Seeking agility and flexibility
Against this backdrop, it’s clear that banks need to be flexible and agile in order to capture new and emerging businesses opportunities, use cases and revenue streams. But they face a number of challenges:
- Increasing customer expectations. Customers increasingly expect their banks to offer self-service payment origination, as well as to provide integration into their ERP systems and banking-as-a-service; they also expect their banks to support ISO 20022.
- Stringent security and data privacy laws. Banks are grappling with stringent security considerations arising from PSD2 and Open Banking regulations, as well as data privacy laws. These require workflow changes to the way payments are handled; there is also a need for localisation in order to meet security-related requirements.
- High Performance and strong resilience expectations. Enterprise banks process high volumes of payments, often running to millions of transactions per month. And where resilience is concerned, they need their payment systems to be available 24/7/365.
- Rapid integration needs. Banks need to be able to integrate to new platforms and systems that support new operating models – and they need to be able to do so quickly.
- Need for API innovation. Many enterprise banks are building APIs themselves in order to capture new opportunities – but this tends to be a resource-intensive and time-consuming undertaking.
The traditional approach
For banks looking to overcome these challenges and increase their agility and flexibility, there are a couple of options available:
- The middleware approach. Often, banks choose to abstract their payment capabilities into a middleware or orchestration layer to achieve some level of flexibility. In this way, banks can pull different payment functions out of their standard workflows and put them into the orchestration layer, to be called upon when needed.

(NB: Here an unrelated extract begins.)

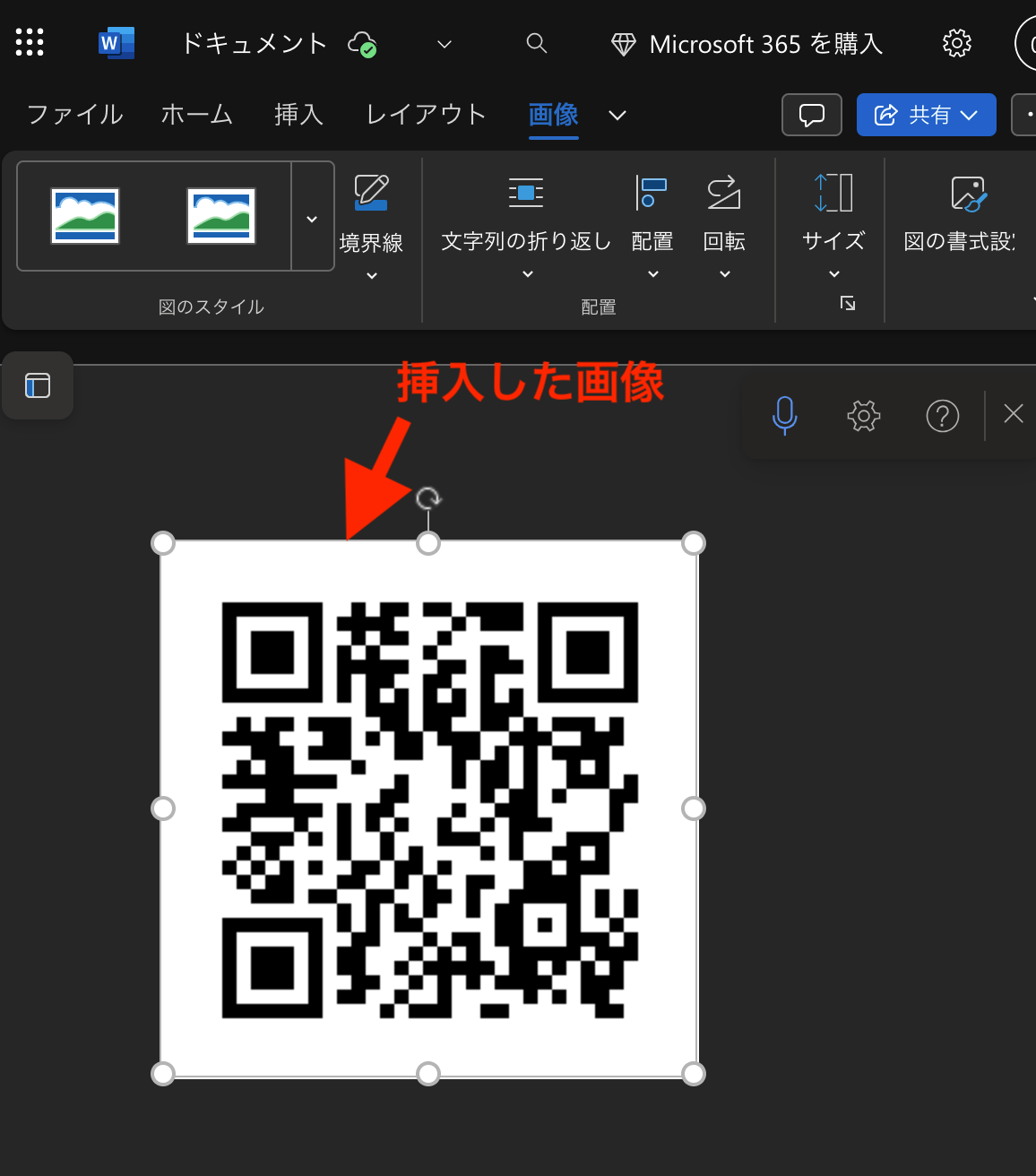1036x1176 pixels.
Task: Open the サイズ dialog launcher arrow
Action: coord(847,304)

Doing so allows banks to create custom workflows for different LOB’s, regions, customer segments as needed, quickly, without having to stand-up new systems
- The disparate approach. A second approach is to use a range of different payment systems for different countries, regions and lines of business, which means banks can achieve some flexibility and agility. Having a separate system for each LOB, region or customer segment allows banks to customize workflows to meet customer demands, while complying with regional regulatory requirements.
But while these approaches might make sense at first glance, they can also create more problems than they solve. These range from high development costs and expensive compliance processes to lingering technical debt and cumbersome upgrade cycles.
A better way
But what if there was a better way? What if enterprise banks could meet their regional payment needs while achieving consistency around the world? And what if banks could make the changes they need without being reliant upon their software vendors for innovation and tailoring customer journeys?
In an ideal world, enterprise banks would be able to focus on growing their payments businesses, instead of having to operate as a technology development center. By taking advantage of opportunities for self-enablement, they could streamline their technology footprints, comply with regional regulations and streamline their integrations with regional standardisation.
Furthermore, all this could be underpinned by a KPI-driven operating model that rewards outcomes, instead of rewarding the resources that have been expended on specific projects.
The good news is that all these things are already available to banks. Consolidation of payment systems by region help minimize technology costs & overheads, while also maintaining regional specificity and the ability to meet regulatory requirements. Hosting your payment systems on leading cloud platforms ensure scale and security, and guarantee that your technology stack is always up-to-date. Through the cloud, access to Open Banking marketplaces for innovation and fintech collaborations become available. Instead of relying on yourself to create new revenue opportunities, and state of the art customer experiences.
So, while traditional methods of pursuing flexibility and agility in payments can create additional challenges, these are not the only options to consider. A partner like Finastra provides the full range of capabilities that you need to move beyond imperfect solutions, and create a new operating model.